Eva Tamargo (born December 24, 1960) is an American actress, best known for her roles as Pilar Lopez-Fitzgerald on the NBC daytime soap opera Passions (1999—2008), and as Celine Gonzales in the Oprah Winfrey Network primetime soap opera The Haves and the Have Nots.

Life and career
Tamargo was born in Brooklyn, New York, to Cuban immigrants. She was married to Michael Lemus from 1985 to 2003 and is sometimes credited as "Eva Tamargo Lemus". She is the daughter of the Cuban journalist Agustin Tamargo and Rosalba Nápoles. She has two children, Matthew and Gabriella.

From 1999 to 2008 Tamargo played Pilar Lopez-Fitzgerald in NBC soap opera Passions. Tamargo is also known in the international Latino community for her work on the daytime  telenovela El Magnate as well as the reality dating show La Cenicienta. She has appeared in television, radio and print commercials as well as stage work with the Repertorio Español in New York City. She also starred in Marielena and Más Sabe el Diablo, and a guest appearance on NCIS.

● Record extracts
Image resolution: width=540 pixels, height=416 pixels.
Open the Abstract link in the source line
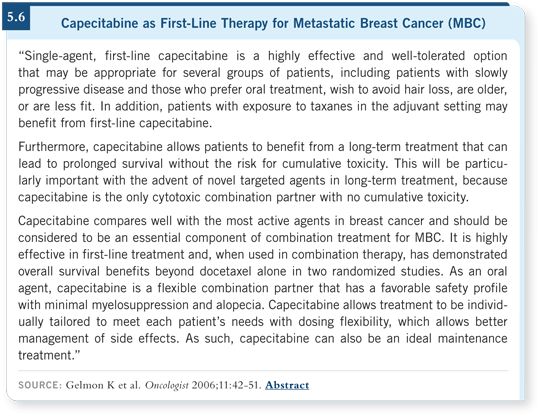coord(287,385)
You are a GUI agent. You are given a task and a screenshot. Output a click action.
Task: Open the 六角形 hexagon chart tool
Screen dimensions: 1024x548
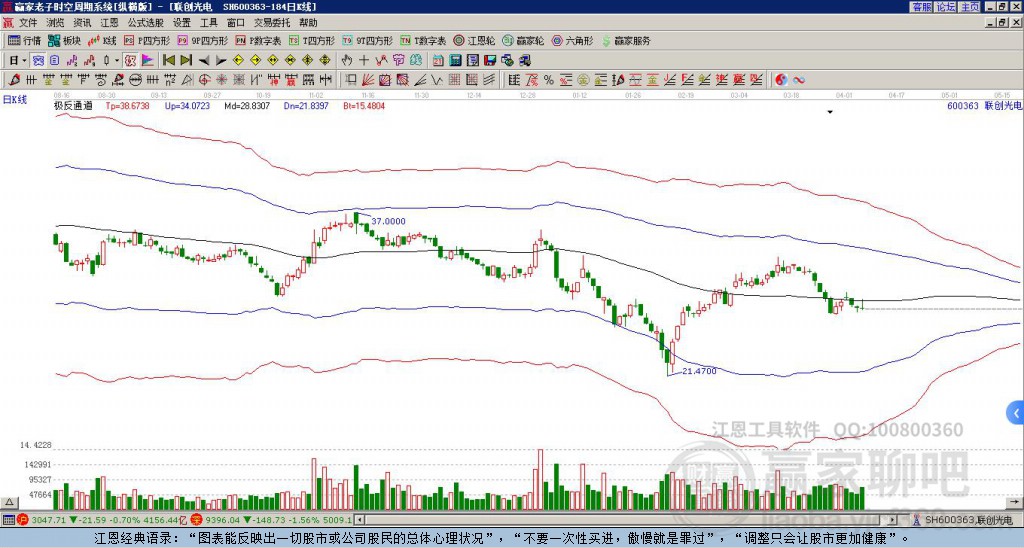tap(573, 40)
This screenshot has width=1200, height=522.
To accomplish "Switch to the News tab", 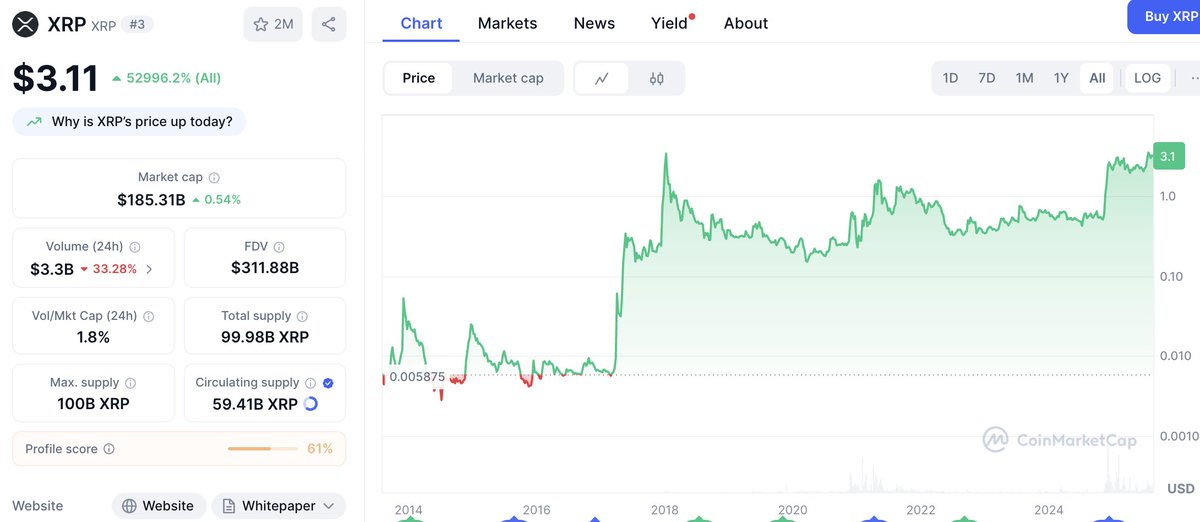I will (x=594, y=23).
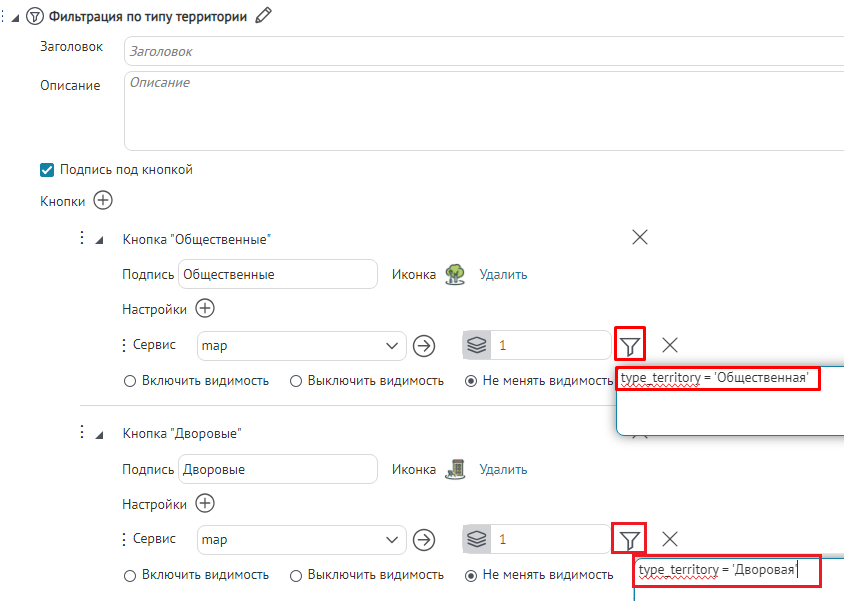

--

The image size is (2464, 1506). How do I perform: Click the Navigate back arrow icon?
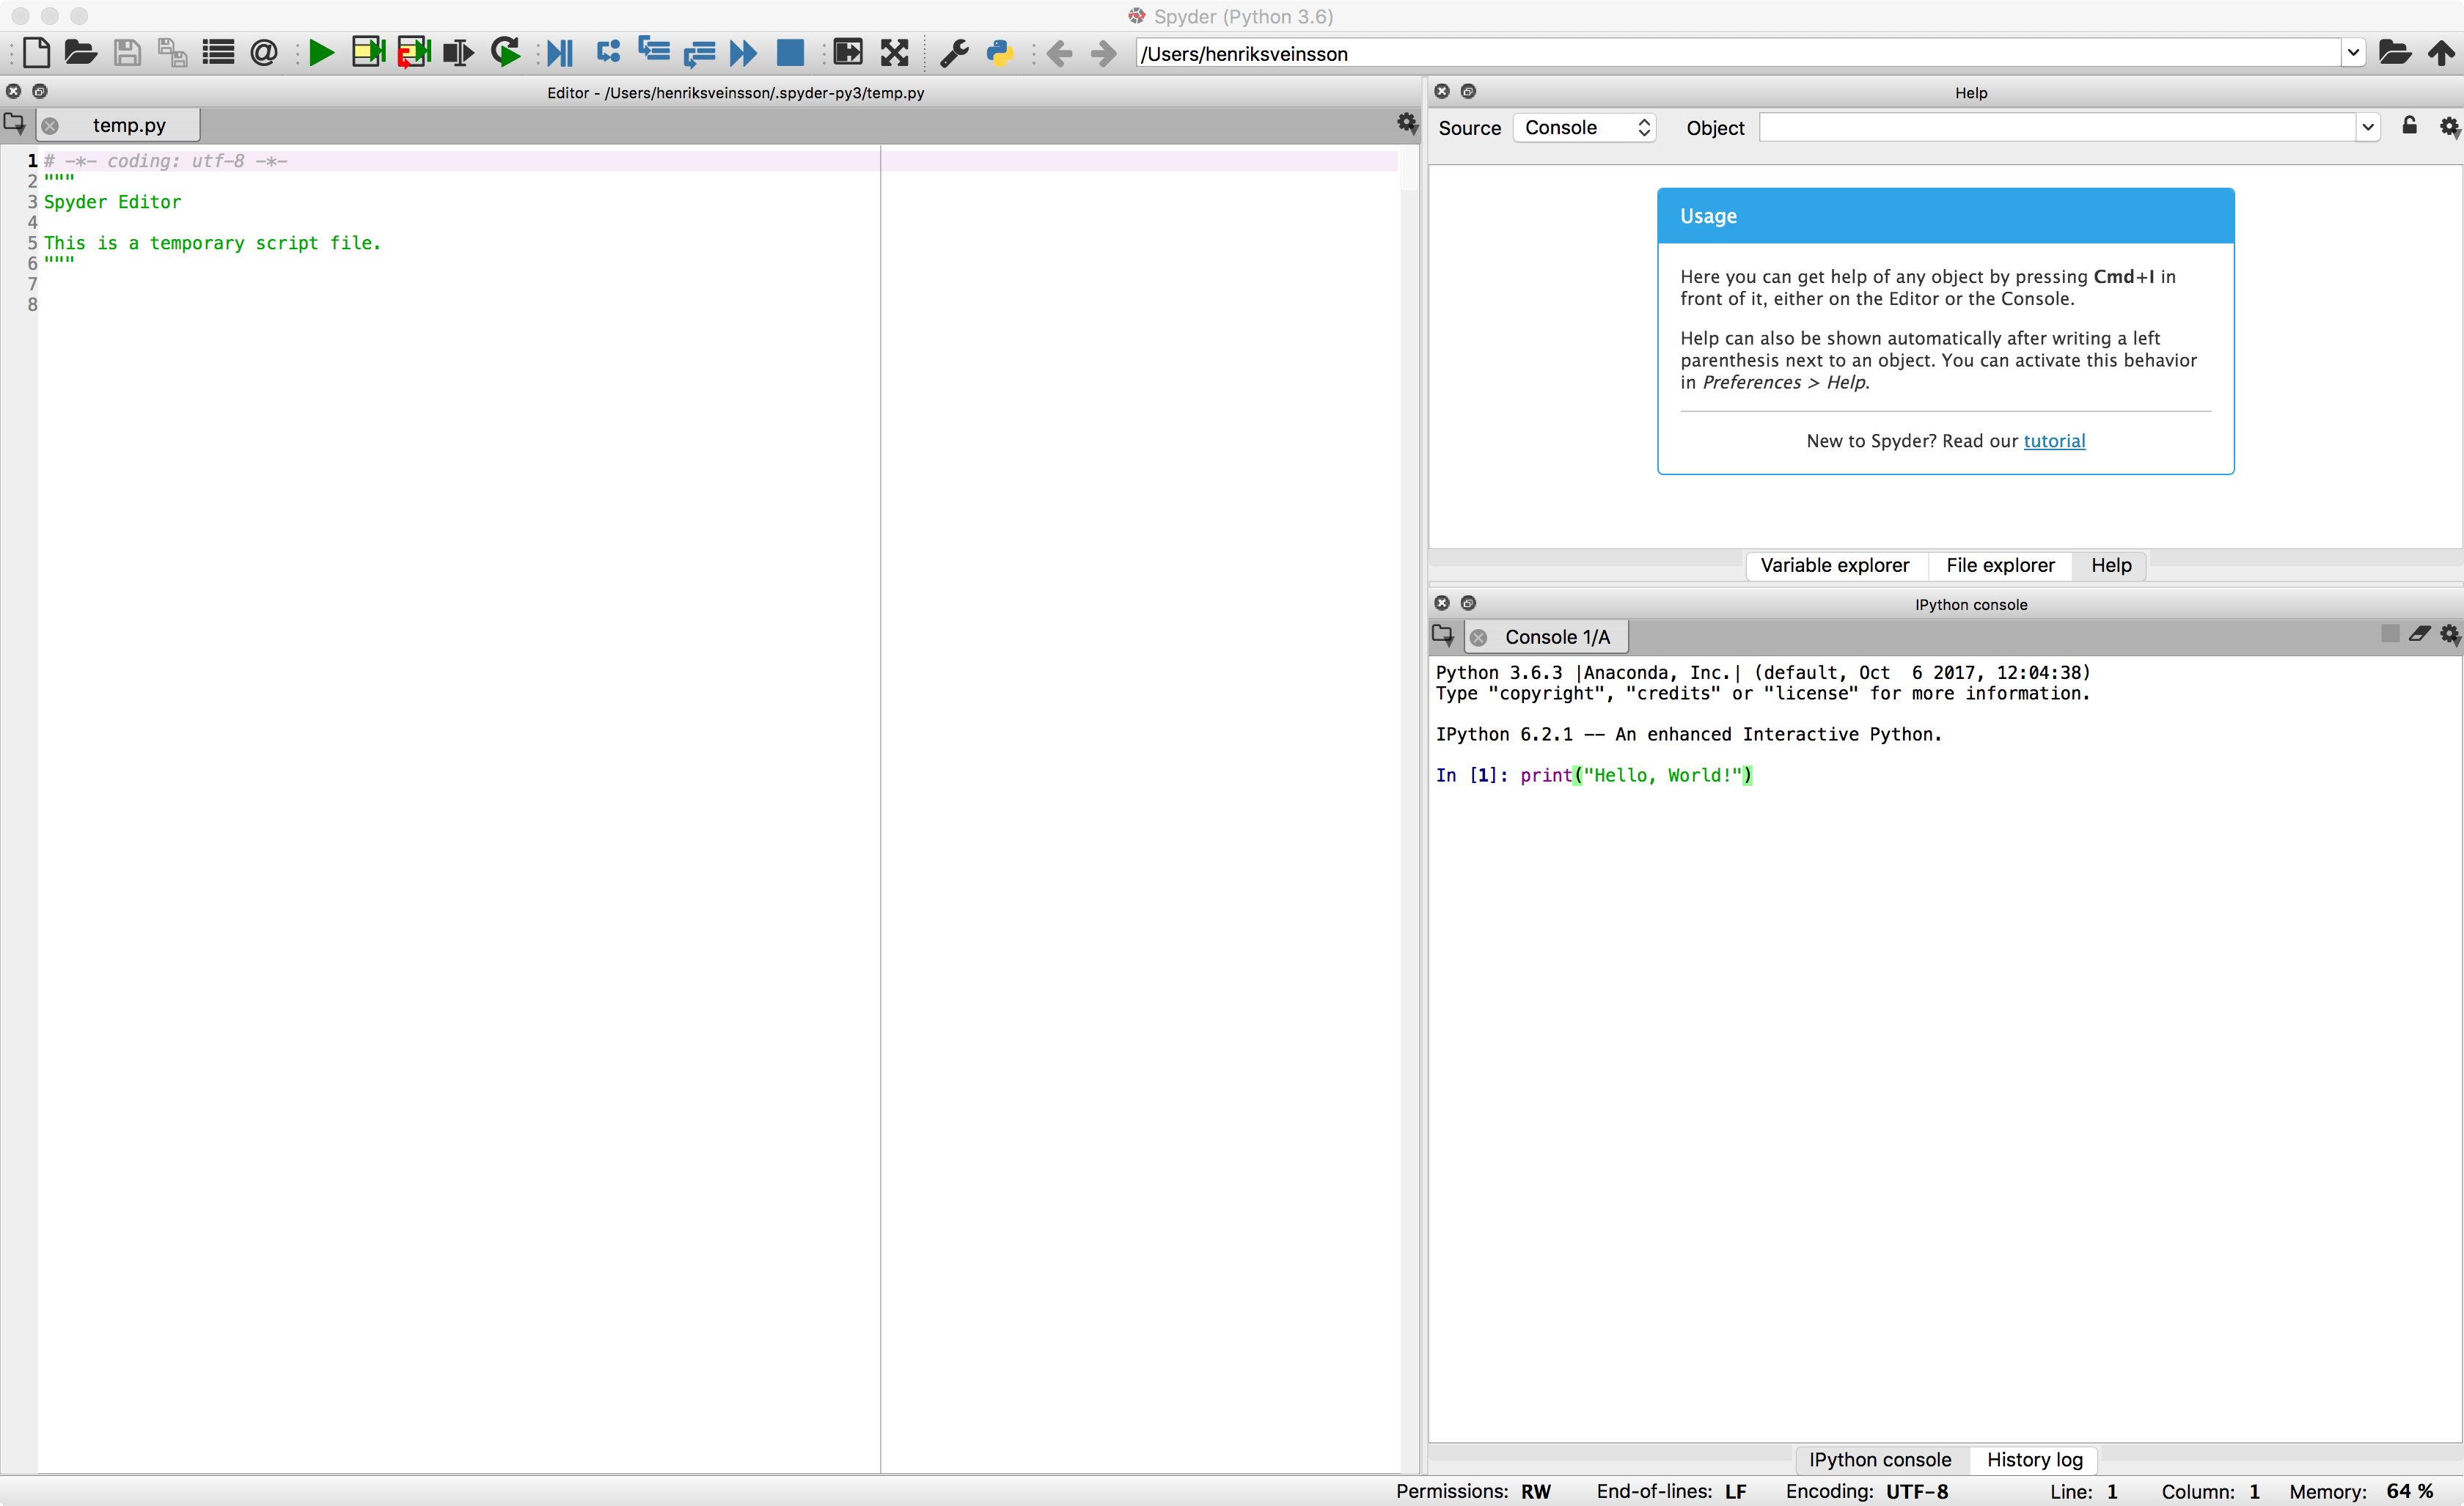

==

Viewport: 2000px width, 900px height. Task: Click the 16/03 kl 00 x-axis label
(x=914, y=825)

● Exercises to complete
• 1. Translate this sentence from the Eva Tamargo biography into Spanish: "Tamargo was born in Brooklyn, New York, to Cuban immigrants."
• 2. Reproduce the passage of the Eva Tamargo biography starting at "Life and career" and ending at "Matthew and Gabriella.".

● Answers to each task
• 1. Tamargo nació en Brooklyn, Nueva York, de inmigrantes cubanos.

• 2.
Life and career
Tamargo was born in Brooklyn, New York, to Cuban immigrants. She was married to Michael Lemus from 1985 to 2003 and is sometimes credited as "Eva Tamargo Lemus". She is the daughter of the Cuban journalist Agustin Tamargo and Rosalba Nápoles. She has two children, Matthew and Gabriella.